■ Instructions to follow
Copy the records below word for word, from the line with "Start a video" to the line with "should pyautogui.click(x=535, y=398).", including both of those lines.

■ Materials provided
+ + + + + + +

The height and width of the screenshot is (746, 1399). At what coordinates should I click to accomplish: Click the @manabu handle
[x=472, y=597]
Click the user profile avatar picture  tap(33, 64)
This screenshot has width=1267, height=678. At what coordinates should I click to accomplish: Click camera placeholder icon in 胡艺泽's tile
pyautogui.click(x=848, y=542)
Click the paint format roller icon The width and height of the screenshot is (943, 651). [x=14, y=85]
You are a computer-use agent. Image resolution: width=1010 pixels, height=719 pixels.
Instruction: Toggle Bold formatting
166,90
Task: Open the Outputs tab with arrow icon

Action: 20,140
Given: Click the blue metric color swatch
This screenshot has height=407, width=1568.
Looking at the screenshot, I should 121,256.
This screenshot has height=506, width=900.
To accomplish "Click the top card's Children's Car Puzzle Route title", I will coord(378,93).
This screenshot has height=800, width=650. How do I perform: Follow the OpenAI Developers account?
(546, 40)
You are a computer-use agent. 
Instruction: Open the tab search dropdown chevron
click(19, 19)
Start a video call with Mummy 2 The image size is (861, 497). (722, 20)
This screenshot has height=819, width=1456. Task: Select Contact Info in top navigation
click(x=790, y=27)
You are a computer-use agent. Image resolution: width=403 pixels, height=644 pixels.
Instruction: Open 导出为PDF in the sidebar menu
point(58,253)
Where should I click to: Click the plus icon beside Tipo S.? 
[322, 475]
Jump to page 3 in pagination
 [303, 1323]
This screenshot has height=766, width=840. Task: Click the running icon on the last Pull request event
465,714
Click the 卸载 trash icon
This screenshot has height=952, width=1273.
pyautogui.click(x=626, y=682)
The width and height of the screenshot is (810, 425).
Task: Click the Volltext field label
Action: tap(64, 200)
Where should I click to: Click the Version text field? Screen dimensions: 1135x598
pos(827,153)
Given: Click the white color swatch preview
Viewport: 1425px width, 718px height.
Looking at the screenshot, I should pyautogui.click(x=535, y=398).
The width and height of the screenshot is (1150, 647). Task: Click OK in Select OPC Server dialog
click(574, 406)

+ + + + + + +

■ Finished answer
Start a video call with Mummy 2 The image size is (861, 497). (722, 20)
This screenshot has height=819, width=1456. Task: Select Contact Info in top navigation
click(x=790, y=27)
You are a computer-use agent. Image resolution: width=403 pixels, height=644 pixels.
Instruction: Open 导出为PDF in the sidebar menu
point(58,253)
Where should I click to: Click the plus icon beside Tipo S.? 
[322, 475]
Jump to page 3 in pagination
 [303, 1323]
This screenshot has height=766, width=840. Task: Click the running icon on the last Pull request event
465,714
Click the 卸载 trash icon
This screenshot has height=952, width=1273.
pyautogui.click(x=626, y=682)
The width and height of the screenshot is (810, 425).
Task: Click the Volltext field label
Action: tap(64, 200)
Where should I click to: Click the Version text field? Screen dimensions: 1135x598
pos(827,153)
Given: Click the white color swatch preview
Viewport: 1425px width, 718px height.
Looking at the screenshot, I should pyautogui.click(x=535, y=398).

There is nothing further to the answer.